Event
Subjunctive Desires: Becoming Animal in The Metamorphosis and Green Porno
What would it be like to live underground or underwater, to spin a web or to light one’s own way, bioluminescently? None of our human selves will ever really know, but riffing on sex education and wildlife films, Isabella Rossellini explores these very questions in her series of short films Green Porno and Seduce Me, becoming the worm, the salmon, the spider, and the firefly, among other animals, wearing fabric wings and cardboard fins. Similarly, in Franz Kafka’s wonderful tragedy The Metamorphosis (1915), the traveling salesmen Gregor Samsa wakes up to find that he is not quite himself: in fact, he has become a bug. In this talk, Cynthia Chris explores Rossellini’s short films, and Kafka’s novella, against and through the lens of the delirious passages on “becoming animal” in Deleuze and Guattari’s Thousand Plateaus.
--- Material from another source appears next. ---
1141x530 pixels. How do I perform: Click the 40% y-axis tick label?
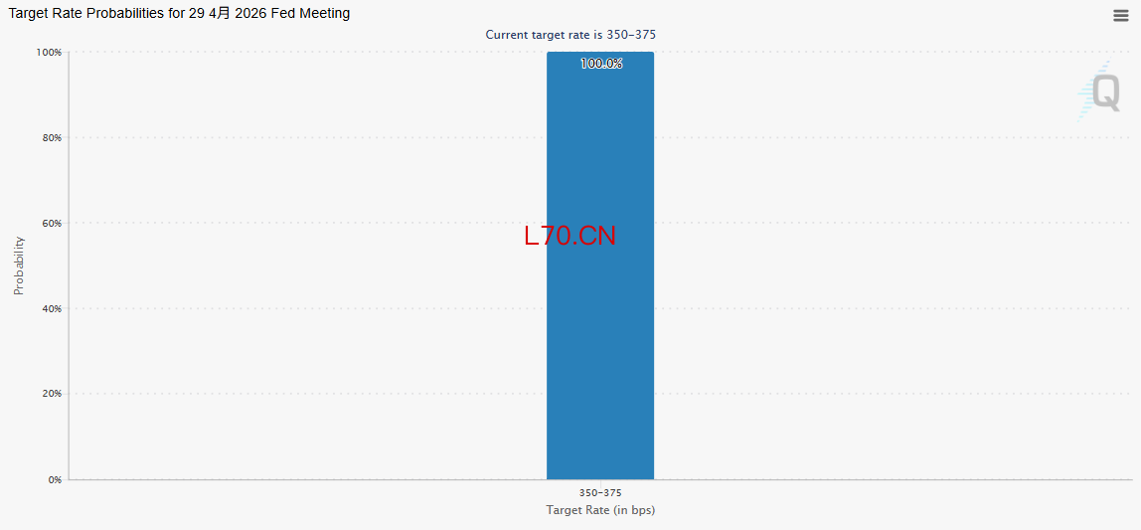coord(52,309)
Rossellini’s animal films constitute an alternative to — and an implicit criticism of — conventional wildlife films with which audiences are familiar and commonplace assumptions about sexual behavior across species. They are also a Sundance Channel experiment in short-form filmmaking for the web and mobile devices that renovates, with humor, the place and form of environmental documentary.
Cynthia Chris is Associate Professor in the Department of Media Culture at the College of Staten Island, City University of New York. She is author of Watching Wildlife (University of Minnesota Press, 2006), and co-editor of Cable Visions: Television Beyond Broadcasting, with Sarah Banet-Weiser and Anthony Freitas (New York University Press, 2007), and Media Authorship, with Davide Gerstner (Routledge, 2013). She has contributed to Animals and the Human Imagination (Columbia University Press, 2012), as well as Feminist Media Studies, Camera Obscura, Communication Review, and Television and New Media.